Today, Alice Waters may be the most important figure in the culinary history of North America. Chez Panisse revolutionized what it means to eat out and gave birth to a new nationwide cuisine-the first in this country not associated with a single region or ethnic group, the first "American" cuisine. Gourmet's 2002 appraisal ranked Chez Panisse as the best restaurant in America, and The New York Times has called Alice "the mother of American cooking." Alice has become a public figure, revered and idolized by many. The first "foodie," she has become a famous chef, activist, advocate, and spokeswoman whose personal beliefs have become the values of an entire food movement. But her complex personal character is hardly known at all.
Thomas McNamee was selected by Alice to document her story and was given exclusive access to her and her closest friends, to the Chez Panisse archives, and to private collections and memorabilia. As the story unfolds over the decades, we learn of her many passionate loves, her marriage, her divorce, the birth of her daughter Fanny, her failures, her critics. We come to know the extraordinary cast of characters who have formed the ever-shifting Chez Panisse community-a make-shift family with complex relationships, competing interests, and a strange, almost cultish, devotion to each other and to their work.
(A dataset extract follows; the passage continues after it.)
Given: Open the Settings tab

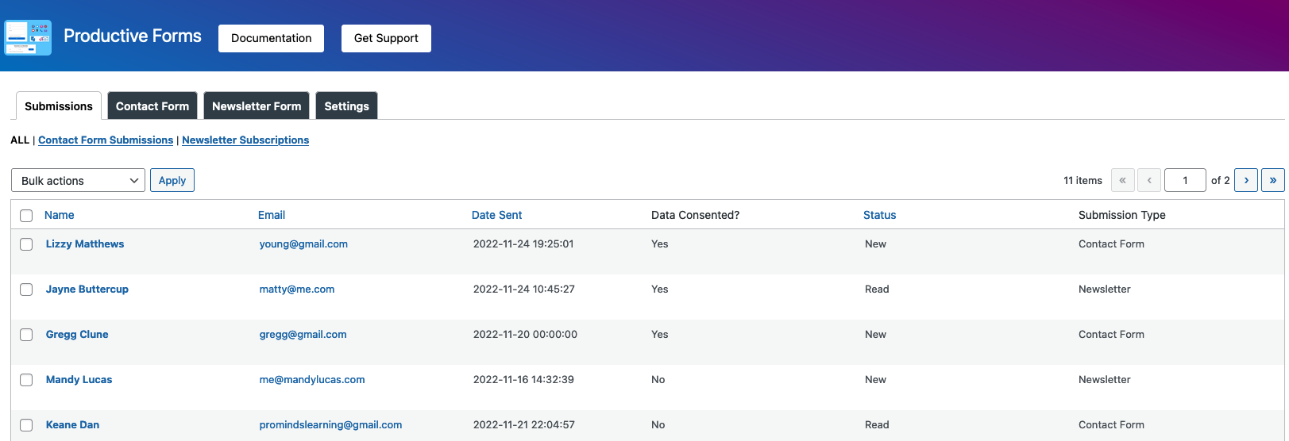Looking at the screenshot, I should click(346, 105).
Thomas McNamee was born in Memphis, Tennessee, in 1947, and grew up there and in New York City. He graduated from Yale University in 1969. He is the author of The Grizzly Bear, Nature First, A Story of Deep Delights, and The Return of the Wolf to Yellowstone. He wrote the documentary film Alexander Calder, which was broadcast on the PBS American Masters series in 1998 and received both a George W. Peabody Award and an Emmy. His essays, poems, journalism, criticism, and natural history writing have been widely published, and he is a frequent contributor to The New York Times Book Review.